While there are considerable challenges and elements to take into account when it comes to funding for social media and ICT in HIV work, there are a number of strategies that can assist organizations in addressing these issues and in considering costs:

Because technology is always changing and requires constant updating and upgrades, social media and ICT activities require long-term funding that can allow organizations to cover these costs and to keep their technologies and projects up to date (as we can see in the case study about the development of the Sexposer mobile application). However, updates may be particularly difficult to fund, in that while they may be necessary, they are not always the most attractive activity to “sell” to funders. The technology or technological development associated to social media and ICT work can also be quite costly for organizations, who may not be able to afford the most up-to-date or interactive technologies, or to justify spending on these areas given limited budgets and countless other priorities.

Similarly, while access to many social media platforms may be free, to be utilized successfully, they must be monitored and interacted with regularly, which requires continuous engagement on the part of staff. This too can represent a significant financial investment in the long term. Funds for advertising or to target messages to specific audiences (as in the case of “boosted” posts on Facebook) represent an additional expense, as can the generation of content to share on social media platforms (for example, one requires access to a camera to be able to participate on Instagram).
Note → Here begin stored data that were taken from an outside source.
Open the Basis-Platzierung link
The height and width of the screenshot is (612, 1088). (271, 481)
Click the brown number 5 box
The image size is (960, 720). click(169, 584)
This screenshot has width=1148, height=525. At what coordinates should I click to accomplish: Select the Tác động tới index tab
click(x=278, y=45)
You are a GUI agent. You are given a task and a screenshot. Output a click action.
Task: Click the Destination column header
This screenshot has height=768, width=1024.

When developing a social media or ICT intervention, it is therefore important to carefully plan the various elements related to the work, including expenses associated to platform or technology development as well as updates, costs related to promotion and advertising, and the time required for staff to carry out all of the activities needed to make this work a success.

Technical aspects of social media and ICT can be very expensive, particularly when you have to hire specialized individuals or companies outside of your organization to carry out the work. In the process of developing the case studies for this resource, many organizations stressed the benefits of building technological capacity in-house. This does not mean that you need to hire an IT engineer to join the team, but you may want to specify and assess comfort and experience with social media and ICT in your hiring processes, especially if this is a skill that is lacking within the current human resources of your organization.

It may also be worthwhile to offer training and opportunities for staff to develop their skills in social media and ICT. By understanding the platforms and technologies that are pertinent to your work, staff will be able to use them more effectively, while also being able to generate new ideas and to plan the many aspects required for their successful implementation. Organizing trainings and encouraging exploration of social media and ICT will also allow people to become more comfortable with the platforms and technologies, which is another key element in creating a supportive environment for social media and ICT. Encouraging “early adopters” within the organization to share their experiences and knowledge with their colleagues can also offer a useful strategy to increase in-house capacity.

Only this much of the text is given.